### [TASK]
Reproduce the entries. Each one must match the original exactly.

___ EXERCISE MATERIAL

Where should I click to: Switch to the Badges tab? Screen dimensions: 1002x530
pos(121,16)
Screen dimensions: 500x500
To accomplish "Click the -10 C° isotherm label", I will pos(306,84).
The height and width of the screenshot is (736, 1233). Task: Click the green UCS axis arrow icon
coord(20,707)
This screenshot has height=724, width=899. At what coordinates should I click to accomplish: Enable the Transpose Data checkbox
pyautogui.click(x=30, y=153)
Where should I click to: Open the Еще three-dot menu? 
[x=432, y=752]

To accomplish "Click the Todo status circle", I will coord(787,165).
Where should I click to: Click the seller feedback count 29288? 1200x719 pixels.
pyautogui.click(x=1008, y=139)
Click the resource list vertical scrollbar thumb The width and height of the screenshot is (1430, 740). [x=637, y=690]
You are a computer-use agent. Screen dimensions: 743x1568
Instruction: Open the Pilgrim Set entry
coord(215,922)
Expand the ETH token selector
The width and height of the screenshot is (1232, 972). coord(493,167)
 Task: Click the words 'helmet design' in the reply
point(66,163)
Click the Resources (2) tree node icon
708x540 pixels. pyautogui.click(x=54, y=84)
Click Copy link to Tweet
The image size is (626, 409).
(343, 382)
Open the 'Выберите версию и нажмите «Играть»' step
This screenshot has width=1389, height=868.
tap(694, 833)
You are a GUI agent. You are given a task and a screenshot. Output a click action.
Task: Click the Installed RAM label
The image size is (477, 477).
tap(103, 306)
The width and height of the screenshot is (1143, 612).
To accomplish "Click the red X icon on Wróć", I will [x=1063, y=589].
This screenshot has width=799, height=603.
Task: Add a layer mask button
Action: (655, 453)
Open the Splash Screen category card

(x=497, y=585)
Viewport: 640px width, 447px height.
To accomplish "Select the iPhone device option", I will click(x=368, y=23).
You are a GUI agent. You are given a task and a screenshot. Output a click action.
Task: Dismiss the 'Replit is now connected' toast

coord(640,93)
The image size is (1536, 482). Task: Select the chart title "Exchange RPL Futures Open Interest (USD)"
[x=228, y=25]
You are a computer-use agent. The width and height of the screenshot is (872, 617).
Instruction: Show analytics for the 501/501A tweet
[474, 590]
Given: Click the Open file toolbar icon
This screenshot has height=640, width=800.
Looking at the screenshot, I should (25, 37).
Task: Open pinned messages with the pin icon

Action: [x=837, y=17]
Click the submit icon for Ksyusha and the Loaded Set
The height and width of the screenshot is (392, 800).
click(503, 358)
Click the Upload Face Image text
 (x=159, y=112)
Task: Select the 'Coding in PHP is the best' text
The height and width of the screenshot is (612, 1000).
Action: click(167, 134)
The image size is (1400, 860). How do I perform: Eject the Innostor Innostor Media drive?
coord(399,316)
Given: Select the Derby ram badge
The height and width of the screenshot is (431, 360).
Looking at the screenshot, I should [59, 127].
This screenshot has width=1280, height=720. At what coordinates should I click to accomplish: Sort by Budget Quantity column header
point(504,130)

______

### [WRITTEN REPLY]
Where should I click to: Switch to the Badges tab? Screen dimensions: 1002x530
pos(121,16)
Screen dimensions: 500x500
To accomplish "Click the -10 C° isotherm label", I will pos(306,84).
The height and width of the screenshot is (736, 1233). Task: Click the green UCS axis arrow icon
coord(20,707)
This screenshot has height=724, width=899. At what coordinates should I click to accomplish: Enable the Transpose Data checkbox
pyautogui.click(x=30, y=153)
Where should I click to: Open the Еще three-dot menu? 
[x=432, y=752]

To accomplish "Click the Todo status circle", I will coord(787,165).
Where should I click to: Click the seller feedback count 29288? 1200x719 pixels.
pyautogui.click(x=1008, y=139)
Click the resource list vertical scrollbar thumb The width and height of the screenshot is (1430, 740). [x=637, y=690]
You are a computer-use agent. Screen dimensions: 743x1568
Instruction: Open the Pilgrim Set entry
coord(215,922)
Expand the ETH token selector
The width and height of the screenshot is (1232, 972). coord(493,167)
 Task: Click the words 'helmet design' in the reply
point(66,163)
Click the Resources (2) tree node icon
708x540 pixels. pyautogui.click(x=54, y=84)
Click Copy link to Tweet
The image size is (626, 409).
(343, 382)
Open the 'Выберите версию и нажмите «Играть»' step
This screenshot has width=1389, height=868.
tap(694, 833)
You are a GUI agent. You are given a task and a screenshot. Output a click action.
Task: Click the Installed RAM label
The image size is (477, 477).
tap(103, 306)
The width and height of the screenshot is (1143, 612).
To accomplish "Click the red X icon on Wróć", I will [x=1063, y=589].
This screenshot has width=799, height=603.
Task: Add a layer mask button
Action: (655, 453)
Open the Splash Screen category card

(x=497, y=585)
Viewport: 640px width, 447px height.
To accomplish "Select the iPhone device option", I will click(x=368, y=23).
You are a GUI agent. You are given a task and a screenshot. Output a click action.
Task: Dismiss the 'Replit is now connected' toast

coord(640,93)
The image size is (1536, 482). Task: Select the chart title "Exchange RPL Futures Open Interest (USD)"
[x=228, y=25]
You are a computer-use agent. The width and height of the screenshot is (872, 617).
Instruction: Show analytics for the 501/501A tweet
[474, 590]
Given: Click the Open file toolbar icon
This screenshot has height=640, width=800.
Looking at the screenshot, I should (25, 37).
Task: Open pinned messages with the pin icon

Action: [x=837, y=17]
Click the submit icon for Ksyusha and the Loaded Set
The height and width of the screenshot is (392, 800).
click(503, 358)
Click the Upload Face Image text
 (x=159, y=112)
Task: Select the 'Coding in PHP is the best' text
The height and width of the screenshot is (612, 1000).
Action: click(167, 134)
The image size is (1400, 860). How do I perform: Eject the Innostor Innostor Media drive?
coord(399,316)
Given: Select the Derby ram badge
The height and width of the screenshot is (431, 360).
Looking at the screenshot, I should [59, 127].
This screenshot has width=1280, height=720. At what coordinates should I click to accomplish: Sort by Budget Quantity column header
point(504,130)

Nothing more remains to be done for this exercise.